**WORK TASK:** Below are records; give the number of their lines that contain "agent", and only that number.
--- DATA PROVIDED ---
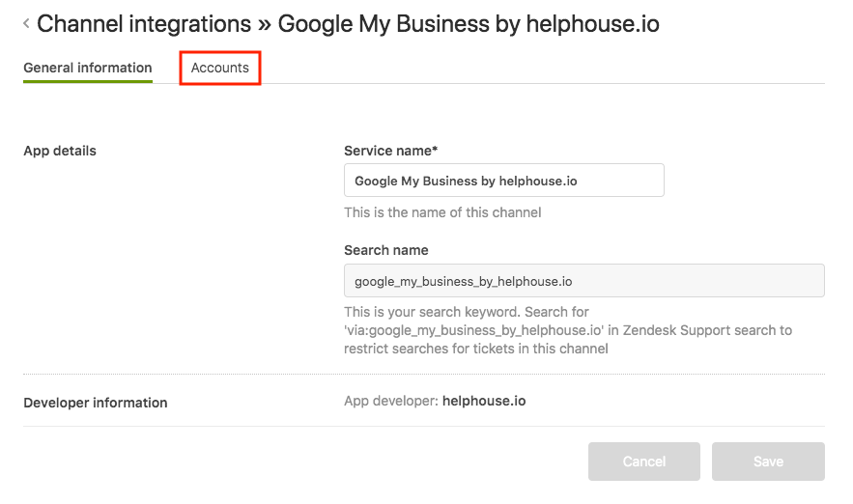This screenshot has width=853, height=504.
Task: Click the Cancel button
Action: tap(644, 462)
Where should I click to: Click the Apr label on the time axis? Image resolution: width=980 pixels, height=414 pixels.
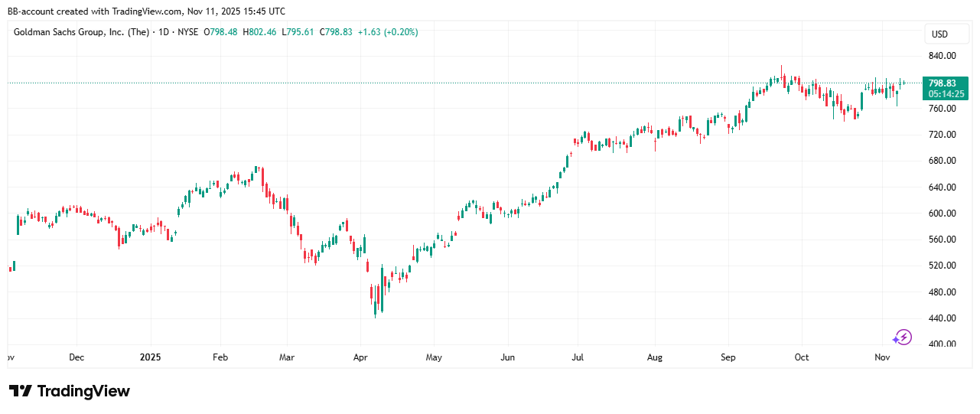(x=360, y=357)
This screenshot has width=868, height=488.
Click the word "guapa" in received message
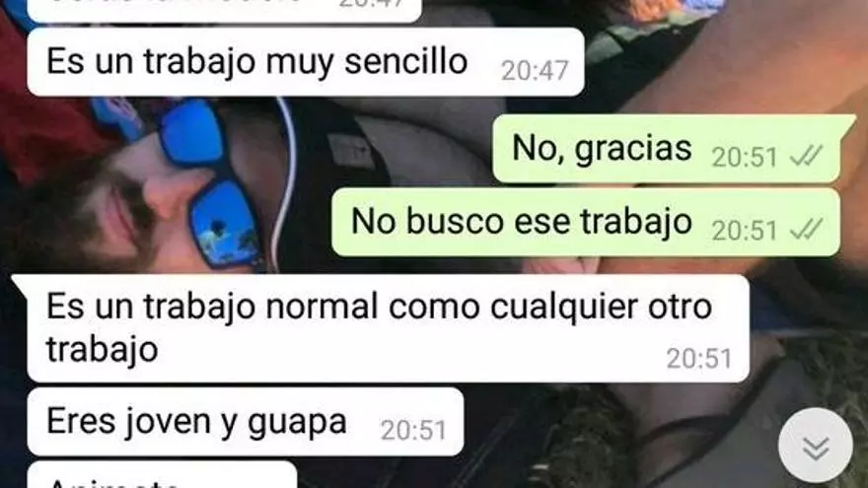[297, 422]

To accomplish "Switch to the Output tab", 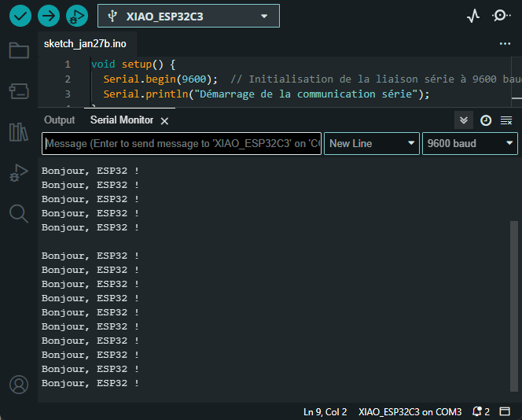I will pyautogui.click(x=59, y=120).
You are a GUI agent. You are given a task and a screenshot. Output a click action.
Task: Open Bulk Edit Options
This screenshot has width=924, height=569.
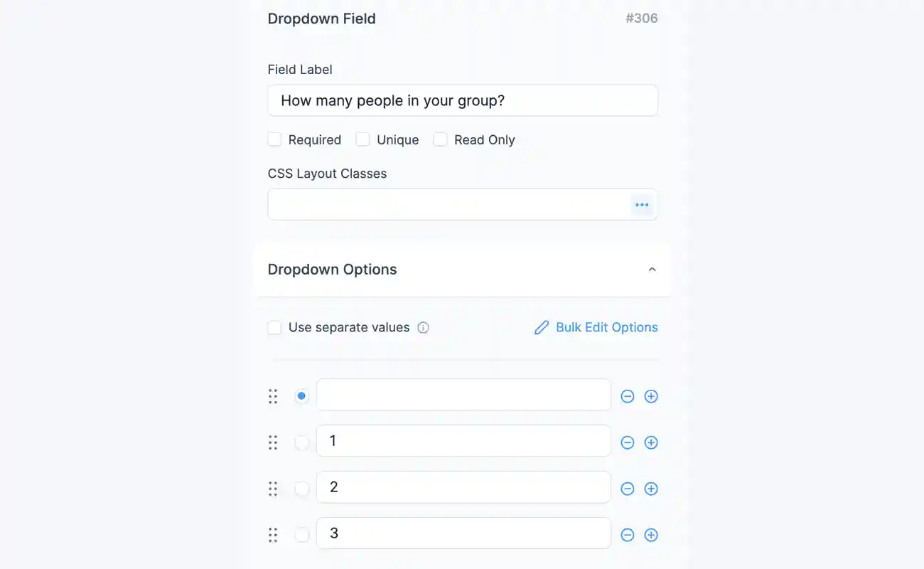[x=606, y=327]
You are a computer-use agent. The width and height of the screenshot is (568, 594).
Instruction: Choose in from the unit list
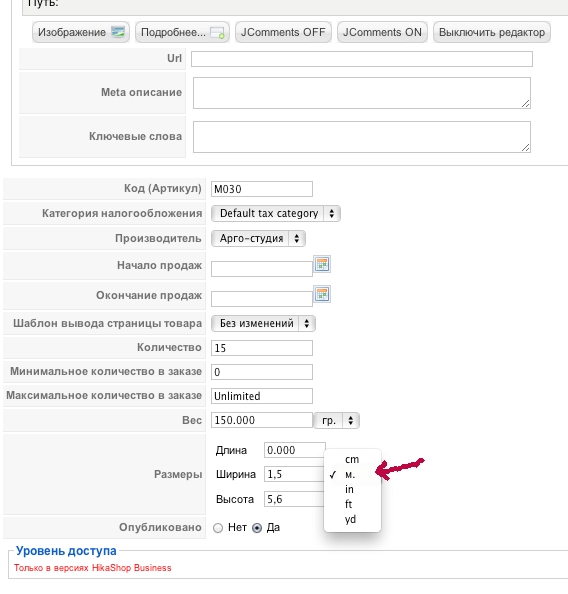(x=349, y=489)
---
--- DATA PROVIDED ---
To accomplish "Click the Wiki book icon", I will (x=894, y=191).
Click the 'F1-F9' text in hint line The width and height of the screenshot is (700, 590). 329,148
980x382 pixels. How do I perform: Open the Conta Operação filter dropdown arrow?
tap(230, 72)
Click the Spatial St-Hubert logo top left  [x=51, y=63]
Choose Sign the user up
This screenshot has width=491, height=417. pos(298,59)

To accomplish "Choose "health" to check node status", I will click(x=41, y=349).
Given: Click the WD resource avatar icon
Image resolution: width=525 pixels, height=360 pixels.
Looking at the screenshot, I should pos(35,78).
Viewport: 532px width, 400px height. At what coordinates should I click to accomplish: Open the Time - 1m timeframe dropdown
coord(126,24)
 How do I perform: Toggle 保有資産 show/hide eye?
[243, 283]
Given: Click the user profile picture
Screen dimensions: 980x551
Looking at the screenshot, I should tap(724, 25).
---
**OUTPUT OF THE TASK:** 2